Conforme o Governo Federal, no início de 2026 foram registrados 57,8 milhões de brasileiros utilizando a tecnologia 5G. No entanto, a tendência é que um novo projeto modernize a forma como as pessoas têm acesso à internet no Brasil. Isso porque o país sul-americano está prestes a anunciar um investimento de R$ 104 milhões voltados ao desenvolvimento do 6G, Inteligência Artificial (IA) e computação em nuvem.
Na prática, o montante foi liberado por meio do Fundo para o Desenvolvimento Tecnológico das Telecomunicações (Funttel) e será executado pelo Centro de Pesquisa e Desenvolvimento em Telecomunicações (CPQD). Em resumo, a ação tem o objetivo de preparar o Brasil para a próxima geração de conectividade, mesmo antes de estar comercialmente disponível para os habitantes.
“O Funttel é um instrumento estratégico e de fundamental importância para viabilizar projetos estruturantes… O CPQD vem atuando como parceiro do Estado brasileiro no desenvolvimento de tecnologias que impulsionam o avanço do país, ampliam a competitividade do mercado nacional e contribuem para o desenvolvimento sustentável e o bem-estar da sociedade”, afirma o presidente do CPQD, Sebastião Sahão Junior.
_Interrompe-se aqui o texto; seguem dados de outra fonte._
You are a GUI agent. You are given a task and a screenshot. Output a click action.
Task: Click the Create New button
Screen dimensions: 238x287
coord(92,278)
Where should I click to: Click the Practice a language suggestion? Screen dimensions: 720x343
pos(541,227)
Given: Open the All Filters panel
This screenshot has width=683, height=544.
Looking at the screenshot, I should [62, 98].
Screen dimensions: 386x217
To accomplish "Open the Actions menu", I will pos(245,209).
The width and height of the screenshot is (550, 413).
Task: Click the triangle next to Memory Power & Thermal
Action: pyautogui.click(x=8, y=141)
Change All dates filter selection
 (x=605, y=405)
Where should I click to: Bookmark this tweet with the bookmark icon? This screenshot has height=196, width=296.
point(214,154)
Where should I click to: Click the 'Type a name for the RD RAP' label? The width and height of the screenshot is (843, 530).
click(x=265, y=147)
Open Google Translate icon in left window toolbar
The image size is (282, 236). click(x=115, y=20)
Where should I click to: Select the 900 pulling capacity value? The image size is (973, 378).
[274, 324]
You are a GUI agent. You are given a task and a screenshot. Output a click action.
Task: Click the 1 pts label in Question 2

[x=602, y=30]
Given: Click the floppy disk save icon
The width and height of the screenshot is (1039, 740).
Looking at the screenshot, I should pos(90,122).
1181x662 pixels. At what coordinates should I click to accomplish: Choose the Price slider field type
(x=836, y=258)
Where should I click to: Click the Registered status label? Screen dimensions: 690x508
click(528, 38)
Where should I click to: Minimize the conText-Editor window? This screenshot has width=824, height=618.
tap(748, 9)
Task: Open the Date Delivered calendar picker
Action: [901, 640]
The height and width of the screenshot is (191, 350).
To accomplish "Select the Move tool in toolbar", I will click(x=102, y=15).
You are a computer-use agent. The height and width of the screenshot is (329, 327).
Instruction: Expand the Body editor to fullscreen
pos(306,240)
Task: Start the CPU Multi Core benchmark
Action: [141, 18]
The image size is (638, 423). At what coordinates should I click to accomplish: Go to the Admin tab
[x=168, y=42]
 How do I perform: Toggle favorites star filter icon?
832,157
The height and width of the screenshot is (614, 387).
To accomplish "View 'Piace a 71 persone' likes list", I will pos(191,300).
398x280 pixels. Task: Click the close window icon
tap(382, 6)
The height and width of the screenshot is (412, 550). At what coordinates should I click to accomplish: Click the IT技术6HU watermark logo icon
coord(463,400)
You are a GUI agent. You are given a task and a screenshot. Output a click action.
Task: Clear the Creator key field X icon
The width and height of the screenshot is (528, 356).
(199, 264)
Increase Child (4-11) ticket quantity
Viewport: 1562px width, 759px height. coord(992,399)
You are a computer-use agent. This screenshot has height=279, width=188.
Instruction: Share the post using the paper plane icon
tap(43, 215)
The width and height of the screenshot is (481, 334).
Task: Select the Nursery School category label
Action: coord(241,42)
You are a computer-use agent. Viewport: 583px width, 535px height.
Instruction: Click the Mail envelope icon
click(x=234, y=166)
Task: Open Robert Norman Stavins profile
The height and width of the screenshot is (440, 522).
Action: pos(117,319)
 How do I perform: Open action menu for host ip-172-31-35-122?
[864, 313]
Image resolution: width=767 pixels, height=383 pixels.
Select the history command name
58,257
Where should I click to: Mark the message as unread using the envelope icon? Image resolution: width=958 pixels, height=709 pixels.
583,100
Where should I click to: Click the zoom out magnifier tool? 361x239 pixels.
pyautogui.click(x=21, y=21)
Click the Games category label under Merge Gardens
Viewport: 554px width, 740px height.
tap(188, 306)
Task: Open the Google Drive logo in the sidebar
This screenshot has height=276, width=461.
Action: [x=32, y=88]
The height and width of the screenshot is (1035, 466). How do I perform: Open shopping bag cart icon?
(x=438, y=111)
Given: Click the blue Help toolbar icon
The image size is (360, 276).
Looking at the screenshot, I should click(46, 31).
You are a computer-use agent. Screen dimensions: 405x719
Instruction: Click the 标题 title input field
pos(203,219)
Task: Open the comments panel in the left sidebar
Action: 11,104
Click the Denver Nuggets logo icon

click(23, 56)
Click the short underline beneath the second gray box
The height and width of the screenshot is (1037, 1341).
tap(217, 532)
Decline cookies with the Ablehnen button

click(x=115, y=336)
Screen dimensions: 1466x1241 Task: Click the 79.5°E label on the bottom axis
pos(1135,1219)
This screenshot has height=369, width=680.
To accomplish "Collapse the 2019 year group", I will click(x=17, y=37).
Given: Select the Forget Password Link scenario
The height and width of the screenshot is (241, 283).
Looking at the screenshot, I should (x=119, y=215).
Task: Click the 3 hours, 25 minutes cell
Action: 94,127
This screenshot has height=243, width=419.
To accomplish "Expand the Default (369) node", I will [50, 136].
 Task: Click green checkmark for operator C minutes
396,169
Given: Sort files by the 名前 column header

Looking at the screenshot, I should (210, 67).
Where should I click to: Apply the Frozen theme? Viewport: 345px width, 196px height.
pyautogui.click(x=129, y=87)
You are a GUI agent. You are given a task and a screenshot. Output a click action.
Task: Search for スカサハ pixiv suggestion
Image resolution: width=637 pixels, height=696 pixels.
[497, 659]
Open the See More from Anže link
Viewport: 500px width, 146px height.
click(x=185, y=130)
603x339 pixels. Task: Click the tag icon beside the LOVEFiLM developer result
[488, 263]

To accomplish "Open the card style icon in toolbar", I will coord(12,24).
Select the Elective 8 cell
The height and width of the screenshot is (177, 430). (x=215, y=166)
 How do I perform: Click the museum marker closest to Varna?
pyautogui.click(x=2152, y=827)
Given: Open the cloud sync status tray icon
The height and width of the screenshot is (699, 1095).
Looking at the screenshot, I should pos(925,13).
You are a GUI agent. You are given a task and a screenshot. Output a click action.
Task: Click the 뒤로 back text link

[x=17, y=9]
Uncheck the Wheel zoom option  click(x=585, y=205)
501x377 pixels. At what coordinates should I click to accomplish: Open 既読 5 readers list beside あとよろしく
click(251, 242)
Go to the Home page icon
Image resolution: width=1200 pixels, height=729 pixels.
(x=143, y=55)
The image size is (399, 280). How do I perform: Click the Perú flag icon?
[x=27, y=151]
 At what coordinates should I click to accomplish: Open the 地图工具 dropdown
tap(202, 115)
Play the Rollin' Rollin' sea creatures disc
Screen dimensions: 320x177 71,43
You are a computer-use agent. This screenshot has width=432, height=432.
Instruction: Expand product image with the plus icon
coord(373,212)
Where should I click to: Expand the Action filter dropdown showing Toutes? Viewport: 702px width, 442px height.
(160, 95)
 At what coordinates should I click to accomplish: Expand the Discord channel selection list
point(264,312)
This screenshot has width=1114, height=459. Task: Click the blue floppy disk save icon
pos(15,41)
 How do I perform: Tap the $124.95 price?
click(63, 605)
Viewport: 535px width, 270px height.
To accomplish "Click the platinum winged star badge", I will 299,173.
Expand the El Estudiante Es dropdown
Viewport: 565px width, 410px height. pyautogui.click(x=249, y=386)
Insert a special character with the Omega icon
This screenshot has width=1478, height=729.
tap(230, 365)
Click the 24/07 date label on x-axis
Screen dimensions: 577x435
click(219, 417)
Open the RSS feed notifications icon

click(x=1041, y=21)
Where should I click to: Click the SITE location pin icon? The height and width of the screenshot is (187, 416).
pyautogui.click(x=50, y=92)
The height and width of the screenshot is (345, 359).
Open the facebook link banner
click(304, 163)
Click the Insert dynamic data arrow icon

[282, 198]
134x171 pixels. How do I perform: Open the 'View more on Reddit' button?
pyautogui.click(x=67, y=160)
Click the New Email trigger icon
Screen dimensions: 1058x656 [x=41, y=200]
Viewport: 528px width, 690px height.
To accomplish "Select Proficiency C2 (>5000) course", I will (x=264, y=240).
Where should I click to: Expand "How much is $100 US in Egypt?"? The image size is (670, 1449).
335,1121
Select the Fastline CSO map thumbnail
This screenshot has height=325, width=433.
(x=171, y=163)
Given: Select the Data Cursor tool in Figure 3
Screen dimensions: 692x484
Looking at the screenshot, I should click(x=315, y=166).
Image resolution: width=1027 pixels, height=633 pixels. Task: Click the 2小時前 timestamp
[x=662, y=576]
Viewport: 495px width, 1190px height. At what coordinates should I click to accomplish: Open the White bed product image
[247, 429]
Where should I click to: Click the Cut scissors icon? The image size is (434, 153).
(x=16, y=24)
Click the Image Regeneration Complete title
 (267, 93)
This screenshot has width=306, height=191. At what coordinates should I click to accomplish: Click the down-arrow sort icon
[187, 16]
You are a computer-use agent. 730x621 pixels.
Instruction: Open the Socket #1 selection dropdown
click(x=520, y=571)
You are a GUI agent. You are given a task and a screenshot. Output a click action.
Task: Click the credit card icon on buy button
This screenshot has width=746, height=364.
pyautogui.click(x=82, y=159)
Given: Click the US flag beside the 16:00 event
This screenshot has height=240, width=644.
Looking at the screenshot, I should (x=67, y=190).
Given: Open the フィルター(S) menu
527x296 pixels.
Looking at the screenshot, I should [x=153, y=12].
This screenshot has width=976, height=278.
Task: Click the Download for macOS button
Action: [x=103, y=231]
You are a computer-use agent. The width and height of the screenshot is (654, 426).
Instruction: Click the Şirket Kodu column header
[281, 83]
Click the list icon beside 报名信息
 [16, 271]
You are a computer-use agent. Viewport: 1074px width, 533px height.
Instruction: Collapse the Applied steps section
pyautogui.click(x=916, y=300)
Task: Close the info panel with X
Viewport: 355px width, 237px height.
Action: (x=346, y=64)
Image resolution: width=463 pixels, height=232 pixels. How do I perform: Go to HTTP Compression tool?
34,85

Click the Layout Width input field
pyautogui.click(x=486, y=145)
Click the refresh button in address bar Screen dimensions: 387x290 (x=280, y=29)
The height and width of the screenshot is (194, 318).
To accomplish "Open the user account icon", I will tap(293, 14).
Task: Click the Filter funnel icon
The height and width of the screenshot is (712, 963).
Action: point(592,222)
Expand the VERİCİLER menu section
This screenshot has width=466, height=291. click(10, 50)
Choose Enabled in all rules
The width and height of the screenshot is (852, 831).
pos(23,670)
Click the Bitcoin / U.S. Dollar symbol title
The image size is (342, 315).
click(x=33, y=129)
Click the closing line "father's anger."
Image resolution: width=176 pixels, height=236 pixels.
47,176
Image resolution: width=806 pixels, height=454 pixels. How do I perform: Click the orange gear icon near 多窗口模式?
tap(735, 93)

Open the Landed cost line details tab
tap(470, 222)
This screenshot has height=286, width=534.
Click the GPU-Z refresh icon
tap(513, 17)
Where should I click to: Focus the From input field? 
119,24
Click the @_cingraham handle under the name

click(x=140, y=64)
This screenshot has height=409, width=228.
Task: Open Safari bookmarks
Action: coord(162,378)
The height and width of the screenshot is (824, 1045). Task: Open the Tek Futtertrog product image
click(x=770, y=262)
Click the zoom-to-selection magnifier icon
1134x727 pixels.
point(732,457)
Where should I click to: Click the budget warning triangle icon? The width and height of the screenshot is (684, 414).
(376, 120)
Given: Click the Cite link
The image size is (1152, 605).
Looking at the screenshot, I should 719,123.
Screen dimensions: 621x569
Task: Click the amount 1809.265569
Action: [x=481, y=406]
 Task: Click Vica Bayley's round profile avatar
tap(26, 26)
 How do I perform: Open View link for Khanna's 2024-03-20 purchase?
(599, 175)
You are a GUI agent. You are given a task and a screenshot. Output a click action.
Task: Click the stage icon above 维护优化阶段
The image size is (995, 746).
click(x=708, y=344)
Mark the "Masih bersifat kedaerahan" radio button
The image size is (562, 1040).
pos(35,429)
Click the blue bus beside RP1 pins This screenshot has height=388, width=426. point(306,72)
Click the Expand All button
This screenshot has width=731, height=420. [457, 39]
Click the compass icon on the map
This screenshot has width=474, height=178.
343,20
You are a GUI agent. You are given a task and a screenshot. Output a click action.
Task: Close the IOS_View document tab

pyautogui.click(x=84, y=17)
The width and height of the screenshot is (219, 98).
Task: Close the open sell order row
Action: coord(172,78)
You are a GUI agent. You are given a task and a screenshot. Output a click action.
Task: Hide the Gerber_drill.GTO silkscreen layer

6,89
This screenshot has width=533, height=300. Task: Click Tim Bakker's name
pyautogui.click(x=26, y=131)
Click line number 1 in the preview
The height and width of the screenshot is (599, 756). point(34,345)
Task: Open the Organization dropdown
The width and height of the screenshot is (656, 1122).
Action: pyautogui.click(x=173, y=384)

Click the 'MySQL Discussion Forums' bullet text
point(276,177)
Embora a movimentação tenha ligado o sinal de alerta dos brasileiros, é válido destacar que o projeto tem duração estimada entre 2026 e 2028. Para uma melhor compreensão, esse mecanismo não significa que a sexta geração será introduzida no país, apenas que a sociedade não fique atrasada em comparação com as demais quando o 6G for liberado mundialmente.
Mais detalhes sobre o projeto
Com o montante autorizado, os especialistas intensificarão os projetos em função do acesso a melhores conectividades para os brasileiros. Na prática, entre as principais metas estão as soluções baseadas em inteligência artificial, infraestrutura de redes 6G, computação em nuvem, segurança digital e aplicações como telemedicina.
No geral, o intuito é integrar essas áreas para criar sistemas mais eficientes, seguros e preparados para lidar com o aumento da demanda. Porém, é importante salientar que parcela dos investimentos vai ser realocada para a produção de ferramentas que possam ser utilizadas por operadoras e empresas de tecnologia.